The Profoundness of Food: Connecting Cultures Through Recipes
In this column, Jan Thedja shares his experience in assimilating to work and live in Germany and using food as a bridge between cultures.
Words by Whiteboard Journal
It is so easy to forget how profound food and the act of consuming it actually is in our hectic, modern world. For one, it involves putting a foreign object into your body. Moreover, it is an act that first manifested itself by consuming the milk from your mother. Eating is an intimate act, it is communal in almost every known culture, even though this might have changed in certain parts since. To eat is to sustain yourself. To eat is to experience. The food you consume reflects on yourself, your personality. Food reflects the world and the time we live in. Everyone has a personal journey with food, a journey that lasts a lifetime.
I could map my personal growth by the food I consume. Some food evokes old memories, some evoke a particular stage of life. I’ve graduated from making pasta with tomato sauce to pasta with self-made pesto. I’ve made the journey from Indomie to Rendang. I went through prioritizing quantity to prioritizing quality and sustainability. Nourishing yourself is never easy. There’s always a certain amount of effort involved and the effort you have to make will always be proportional to the quality of your nourishment. Living away from home has helped me realize the intricacies involved with the simple act of eating. And this rings especially true when it comes to the food I used to take for granted growing up in Indonesia.
By the time I arrived in Germany to study, I was already somewhat familiar with the European culture, having the luxury of visiting a few European countries growing up. Jakarta, with all its western influence, also gave me a few, very vague (and some very wrong) notions about living in Europe. So I was not too bothered by the lack of Indonesian or even Asian food, rarely sharing my fellow Indonesian students’ complaints about German food. There are, of course, certain things that I could never seem to get used to; given the chance, I would always go for a warm meal. Although, that’s not the case for everyone; some of the most wonderful people I have had the pleasure to get acquainted with will do with whatever serves the purpose of nourishment, including a cold bowl of cereal. For dinner. In the middle of winter. In the grand scheme of things, I seemed to have adapted to German culture fairly well. At some point though, things started to change.
It is an inevitable part of being an uprooted person to pine for certain aspects associated with their homeland, especially food. And so, after around 10 years, I began to look for ways to enjoy the food I used to eat when I was still living in Indonesia. Sick of having to make do with subpar Asian food adapted to suit the western palette, I started cooking myself. Luckily I had been living in a big city where Asian ingredients were relatively easy to obtain. This, coupled with the rise of youtube, meant making your personal comfort food from your childhood suddenly very easy. It suddenly made me reconnect with my former life in Indonesia.
Food gave me a chance to reconnect with my family. I still remember the enthusiastic response I got from my mother when I asked her for the recipe of a dish she used to make. Food made it easy to talk about certain things that were left unsaid when I went abroad. Food brought us back together step by step and kept us close despite the distance. Learning about food also made me learn more about the world. Before I knew it, I was finding out about the origin of certain Indonesian dishes and that led me to learn more about the history of my country, Asia, and ultimately, the world. I came to the realization that we are connected with the rest of the world even before the word “globalization” was coined, and that food is, in many ways, its ultimate manifestation. I do not think it is an exaggeration when people say that the history of food is the history of the world. Moreover, with the threat of global warming (and now global pandemic) hanging like Damocles’ sword over the fate of humankind, the importance of our alimentary habit seems to have taken a new dimension. A decision as simple as what to eat seems to weigh down more heavily than ever before.

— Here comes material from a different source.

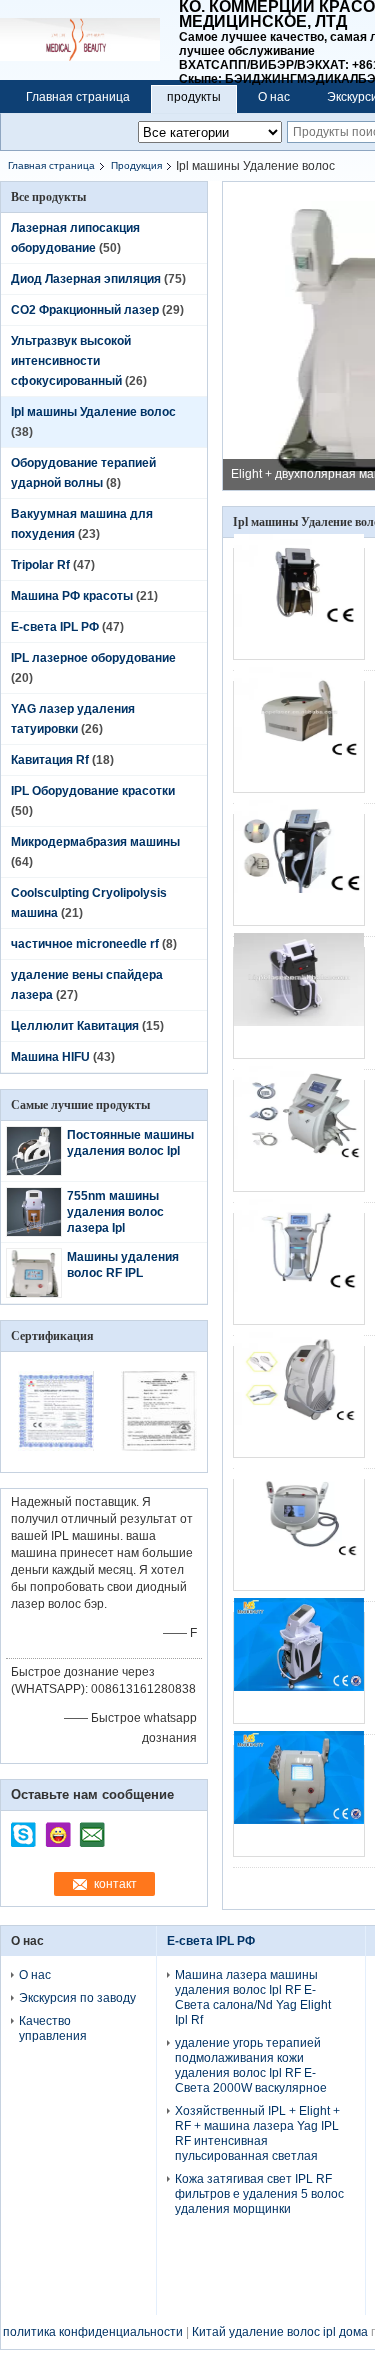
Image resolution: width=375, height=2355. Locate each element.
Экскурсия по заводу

I am now living in Berlin, a multicultural city where a lot of the decisions that determined the course of history were and are being made. It is also a city with a voracious appetite. Last year I decided to join forces with artist and fellow Indonesian Ariel Orah to start an art and culinary collective called Soydivision with the aim of stimulating a discussion about who we are, how we adapt to new environments and adopt new identities while still keeping a part of our homeland intact inside, how the perception of self is in perpetual flux, and how food mirrors all of these changes. We started doing events combining art performance and culinary exploration and the response has been overwhelmingly positive, partly because Berlin is full of expatriates who can really relate to the things we try to express during our events and partly because Berlin is a place where progressive ideas, no matter how weird or crazy they seem at first sight, can foment and grow.
I often get asked whether I want to go back to Indonesia. It is a question I can not answer clearly since there are many things I equally enjoy in Indonesia and Germany. There are also a lot of things I am also very critical of in both countries. I personally think it’s impossible to decide on one single country to live in and food has given me the realization that humanity transcends time and place. Understanding food made me understand myself, and while both Indonesia and Germany have undoubtedly formed me as a person, food made me a citizen of the world.